A prototype bandage designed to actively monitor the condition of chronic wounds and deliver appropriate drug treatments to improve the chances of healing has been developed by Tufts University engineers.
The researchers designed the bandages with heating elements and thermoresponsive drug carriers that they say can deliver tailored treatments in response to embedded pH and temperature sensors that track infection and inflammation.
The hope is these smart bandages could provide real time monitoring and delivery of treatment with limited intervention from the patient or caregivers.
The pH of a chronic wound is one of the key parameters for monitoring its progress. Normal healing wounds fall within the range of pH 5.5 to 6.5, whereas non-healing infected wounds can have pH well above 6.5.
Temperature is also an important parameter, providing information on the level of inflammation in and around the wound. While the smart bandages in this study combine pH and temperature sensors, Prof Sonkusale and his team of engineers have also developed flexible sensors for oxygenation, which they say can be integrated into the bandage. Inflammation could also be tracked not just by heat, but by specific biomarkers as well.

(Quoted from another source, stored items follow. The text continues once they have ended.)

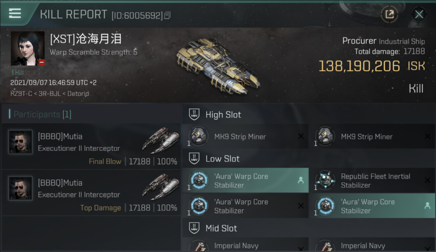Select unhighlighted 'Aura' Warp Core Stabilizer row
Image resolution: width=436 pixels, height=252 pixels.
246,206
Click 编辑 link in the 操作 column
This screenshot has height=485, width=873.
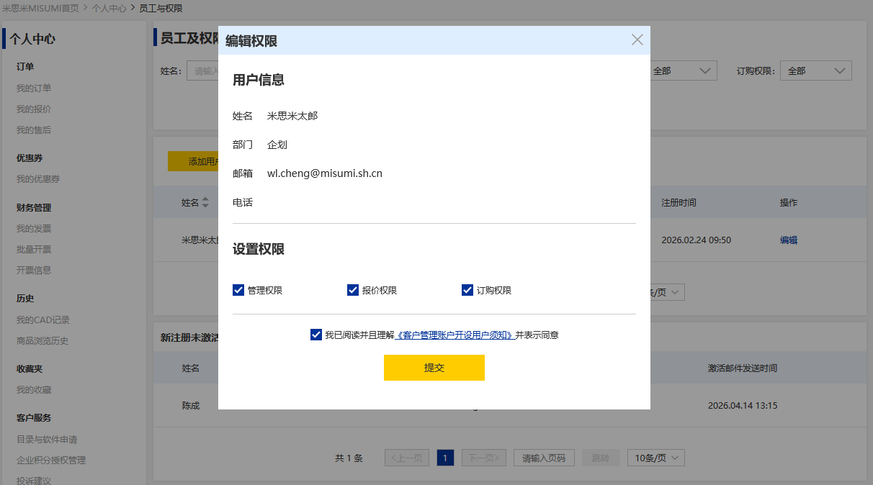click(788, 240)

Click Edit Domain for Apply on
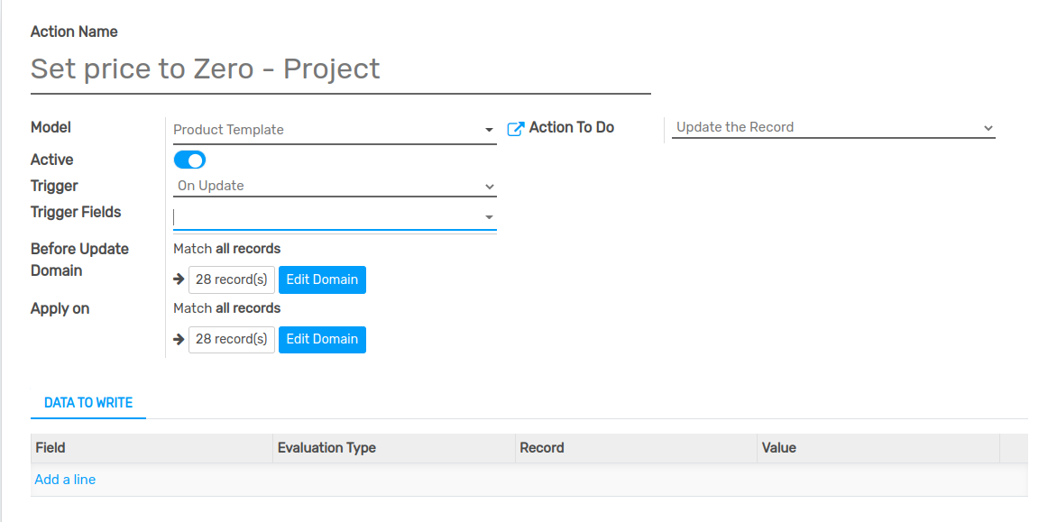click(x=322, y=339)
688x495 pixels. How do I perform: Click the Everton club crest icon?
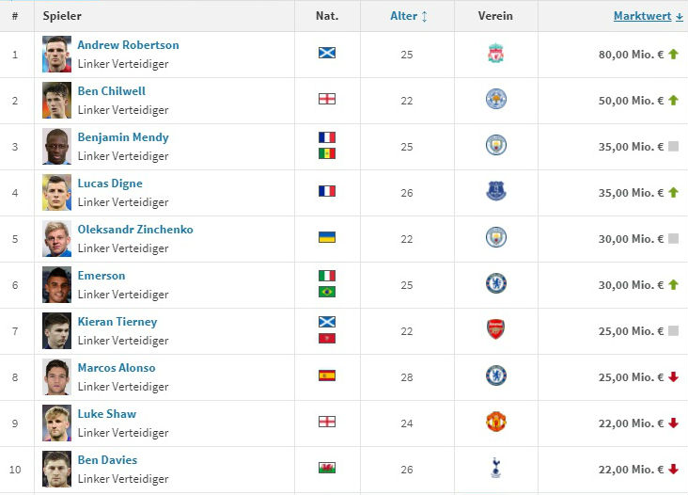point(495,192)
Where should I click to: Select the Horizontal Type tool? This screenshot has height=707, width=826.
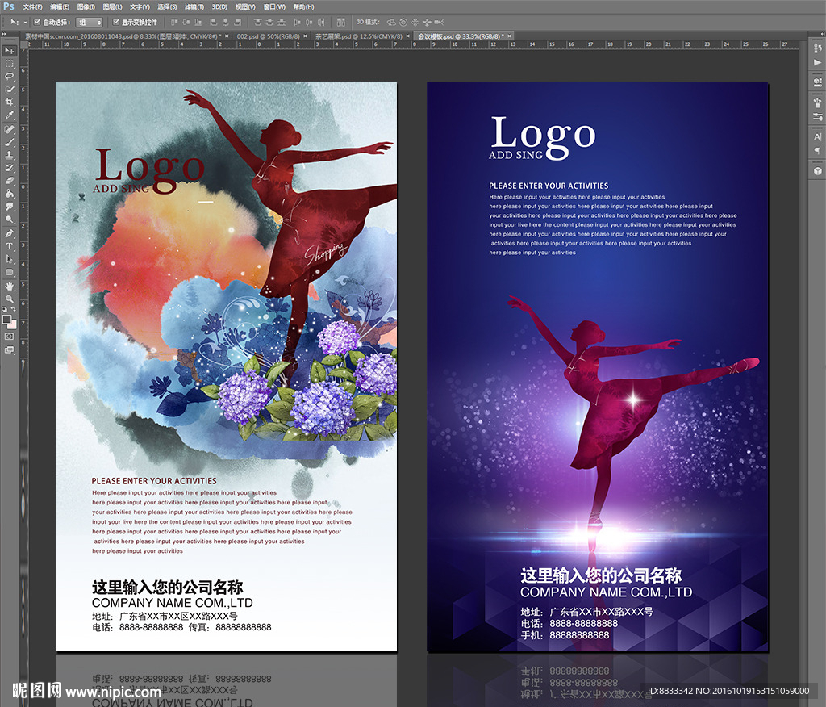click(10, 246)
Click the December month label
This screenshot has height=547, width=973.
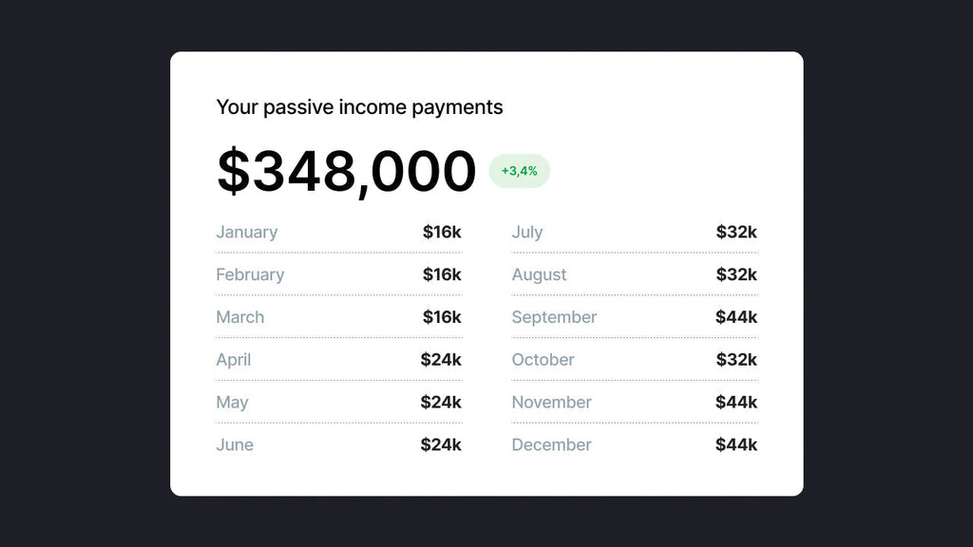click(x=551, y=444)
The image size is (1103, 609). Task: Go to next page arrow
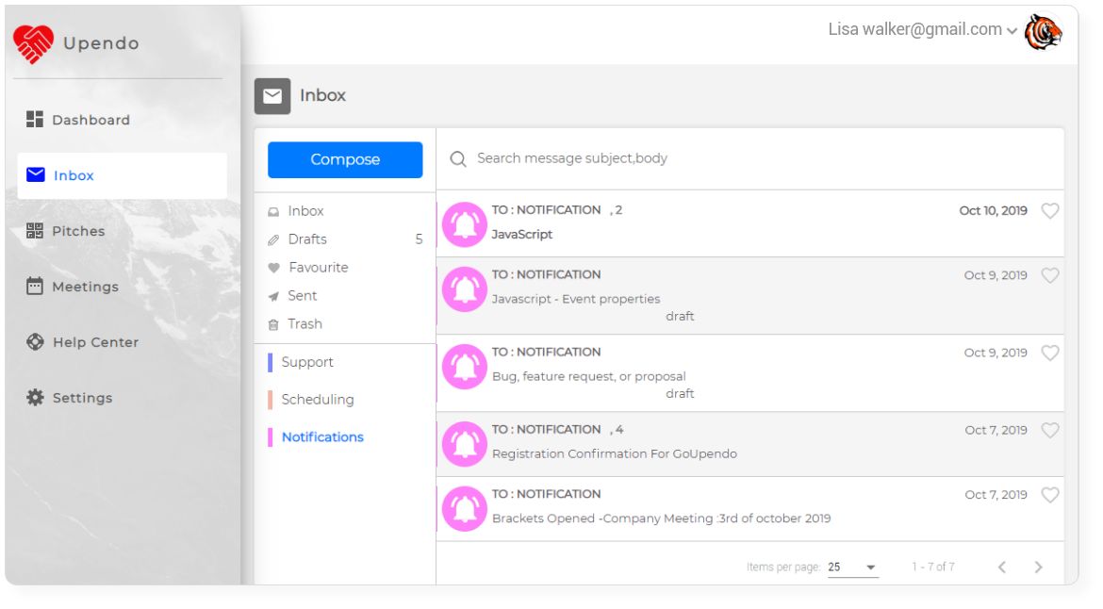[x=1038, y=567]
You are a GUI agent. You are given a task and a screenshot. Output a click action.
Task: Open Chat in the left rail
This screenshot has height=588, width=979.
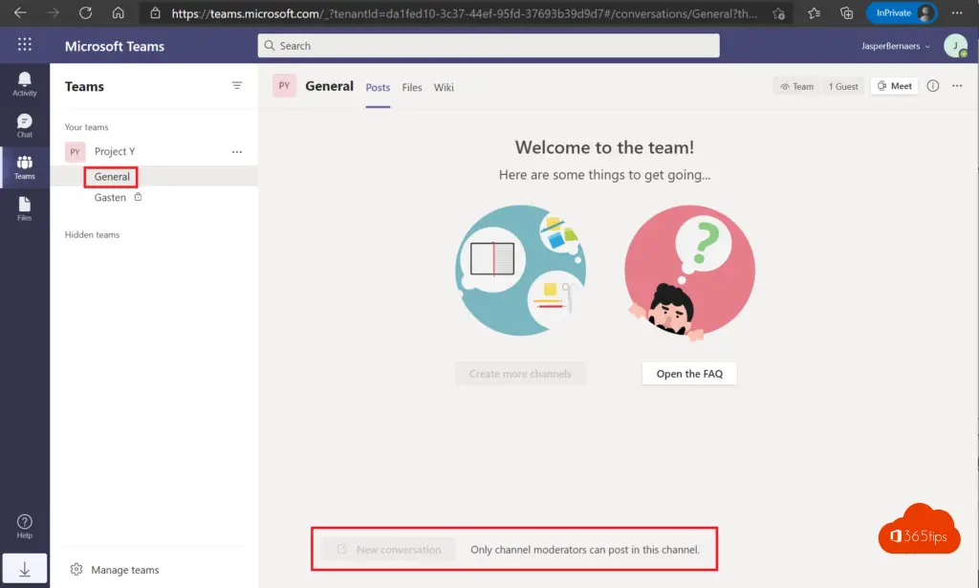click(25, 125)
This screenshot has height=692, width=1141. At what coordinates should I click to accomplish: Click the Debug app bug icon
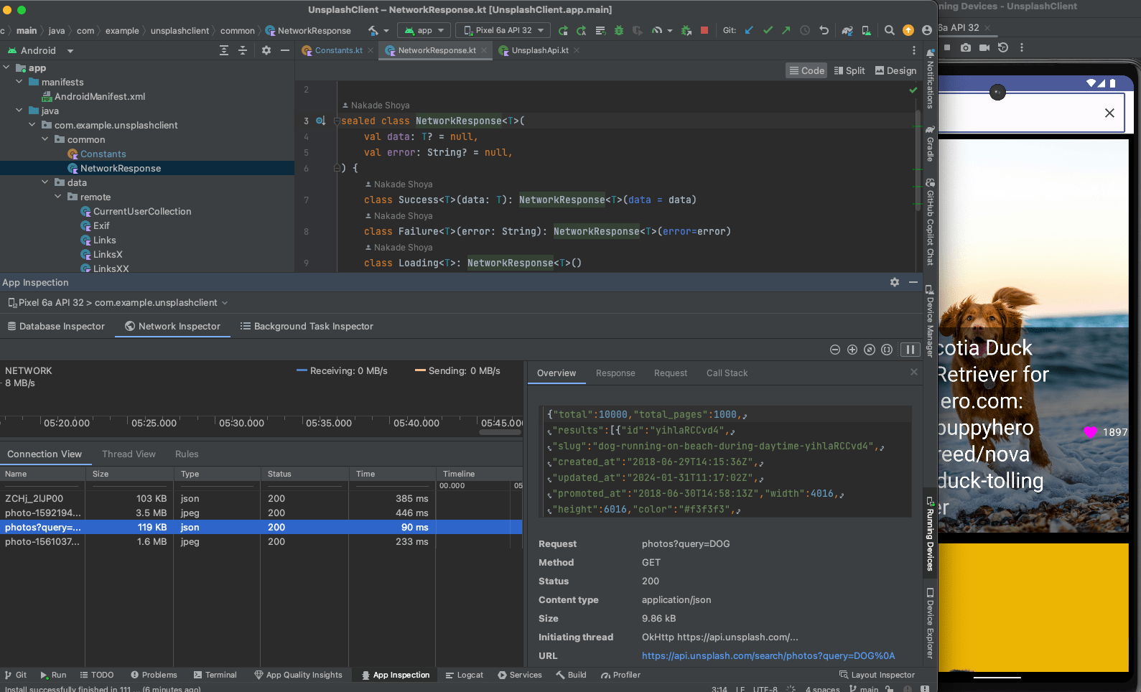pyautogui.click(x=619, y=30)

A microprocessor reads the data from the sensors and can release drug on demand from its carriers by heating the gel. The entire construct is attached to a transparent medical tape to form a flexible bandage less than 3mm thick. Components were selected to keep the bandage low cost and disposable, except for the microprocessor, which can be re-used, says the Tufts team.
The smart bandages have been created and tested successfully under in vitro conditions, the team says. Pre-clinical studies are now underway to determine their in vivo clinical advantages in facilitating healing compared to traditional bandages and wound care products.